[READING PASSAGE]
****************************************
Increasing number of female professionals go it alone

pic: women connect

Elevating Success, which offers educational training programmes to local individuals, finished their first enterprise programme in December. Eight out of the ten trainees who made it to the final stage were women. These successful candidates are now embarking upon their first entrepreneurial venture, marking the increasing influence of women in business today. One of them is Maired Gorman.

When the bell sounds, Gorman finishes teaching history at a Croydon secondary school but her day in the classroom is not yet over. The next stop is a local housing development space in West Croydon, where she runs ‘education2excel’, a homework club she has recently set up for local primary school children.

Gorman told EastLondonLines: “I have been teaching for 20 years and I wanted to use my teaching skills to start something of my own. I am currently juggling my work as a supply teacher with getting my homework club of the ground and I hope one day it will grow to something I can dedicate all my time to.”

Research carried out by the Professional Boards Forum found that 14.9 per cent of UK directors at Britain’s 100 largest public companies are women, up from 12.5 per cent in 2010. The increasing numbers of female owned businesses is also reflected on a local level as more and more women are starting entrepreneurial ventures that support their community. Andrew Brown, the director and founder of Elevating Success, said: “There has been a definite increase in the numbers of women going into business. We have found that many of the successful women entrepreneurs in our area know the local people, know what the community needs and have been able to start a business that has been both popular and supportive.”

Elevating Success is part of a growing number of organisations that equips people with skills necessary to start a business, including legal know-how, market research skills, financial management, and client relationship development. Out of the 47 who began the trainee course, 36 were female, which suggests that increasingly, women are seeing starting their own business as a career option.

Maired said: “I went along to the course just out of interest. I had an idea of running a homework club for a while but doing the course showed me how to put my idea into practice. It has really energised me.”

Starting a business has become a more desirable career move for many women, who struggle to fit their jobs around family responsibilities or have found that restrictions at work have prevented them from excelling.

Andrew Brown said: “We have a lot women who have reached a certain point in their careers and have said to themselves, ‘I have had enough of that. I’m doing it myself’ and many do not believe in the possibility of career progression in their jobs.”

Brown also said there have been a lot of mothers who are still looking after their children and need to earn a living that will work around their families. One such example is Sharon McLean, who has been running her own business for ten years and finds being her own boss has made being a dedicated mother to her four children more manageable.

McLean told Eastlondonlines: “If my child has an assembly in the morning I know I can shift things round and make it.”
****************************************
[MATERIAL SUPPLIED]
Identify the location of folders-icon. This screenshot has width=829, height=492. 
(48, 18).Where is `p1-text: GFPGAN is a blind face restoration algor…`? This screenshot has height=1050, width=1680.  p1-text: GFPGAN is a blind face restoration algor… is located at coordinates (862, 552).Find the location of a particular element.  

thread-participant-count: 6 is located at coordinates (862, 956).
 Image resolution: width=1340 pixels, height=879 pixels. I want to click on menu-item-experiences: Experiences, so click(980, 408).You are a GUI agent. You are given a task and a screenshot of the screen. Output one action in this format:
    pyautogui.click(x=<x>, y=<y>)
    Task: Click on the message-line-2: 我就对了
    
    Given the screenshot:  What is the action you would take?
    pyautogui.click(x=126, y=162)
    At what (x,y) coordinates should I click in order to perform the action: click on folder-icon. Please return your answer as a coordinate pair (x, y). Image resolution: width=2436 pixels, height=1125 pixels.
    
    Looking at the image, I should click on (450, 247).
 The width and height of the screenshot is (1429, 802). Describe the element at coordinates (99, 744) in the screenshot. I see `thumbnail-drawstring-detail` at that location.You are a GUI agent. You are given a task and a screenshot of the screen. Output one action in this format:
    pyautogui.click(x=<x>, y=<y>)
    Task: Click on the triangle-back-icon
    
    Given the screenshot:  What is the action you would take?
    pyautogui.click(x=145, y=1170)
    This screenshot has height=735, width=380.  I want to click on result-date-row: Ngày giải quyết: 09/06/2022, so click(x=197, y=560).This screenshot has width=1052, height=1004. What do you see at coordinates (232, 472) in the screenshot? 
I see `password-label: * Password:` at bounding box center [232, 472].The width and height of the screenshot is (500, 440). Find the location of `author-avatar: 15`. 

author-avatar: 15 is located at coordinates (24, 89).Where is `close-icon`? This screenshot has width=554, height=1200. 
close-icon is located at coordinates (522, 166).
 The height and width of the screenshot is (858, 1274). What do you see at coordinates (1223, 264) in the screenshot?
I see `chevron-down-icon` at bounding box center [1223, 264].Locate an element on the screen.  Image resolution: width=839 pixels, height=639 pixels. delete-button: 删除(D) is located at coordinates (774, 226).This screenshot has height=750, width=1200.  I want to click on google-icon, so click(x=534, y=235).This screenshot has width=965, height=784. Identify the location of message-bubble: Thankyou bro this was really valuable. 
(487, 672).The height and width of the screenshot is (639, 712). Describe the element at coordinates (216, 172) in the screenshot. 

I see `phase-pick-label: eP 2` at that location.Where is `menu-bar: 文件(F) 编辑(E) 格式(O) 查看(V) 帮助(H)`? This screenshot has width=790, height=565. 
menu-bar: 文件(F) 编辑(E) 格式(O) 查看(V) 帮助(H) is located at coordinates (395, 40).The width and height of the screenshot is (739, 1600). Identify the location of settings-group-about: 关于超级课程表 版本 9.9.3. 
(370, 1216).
****************************************
[WHAT IS REQUIRED] Reproduce the passage from the article on women starting their own businesses, beginning with "Elevating Success is" and continuing through "them from excelling.".

[ANSWER FOR THIS EXERCISE]
Elevating Success is part of a growing number of organisations that equips people with skills necessary to start a business, including legal know-how, market research skills, financial management, and client relationship development. Out of the 47 who began the trainee course, 36 were female, which suggests that increasingly, women are seeing starting their own business as a career option.

Maired said: “I went along to the course just out of interest. I had an idea of running a homework club for a while but doing the course showed me how to put my idea into practice. It has really energised me.”

Starting a business has become a more desirable career move for many women, who struggle to fit their jobs around family responsibilities or have found that restrictions at work have prevented them from excelling.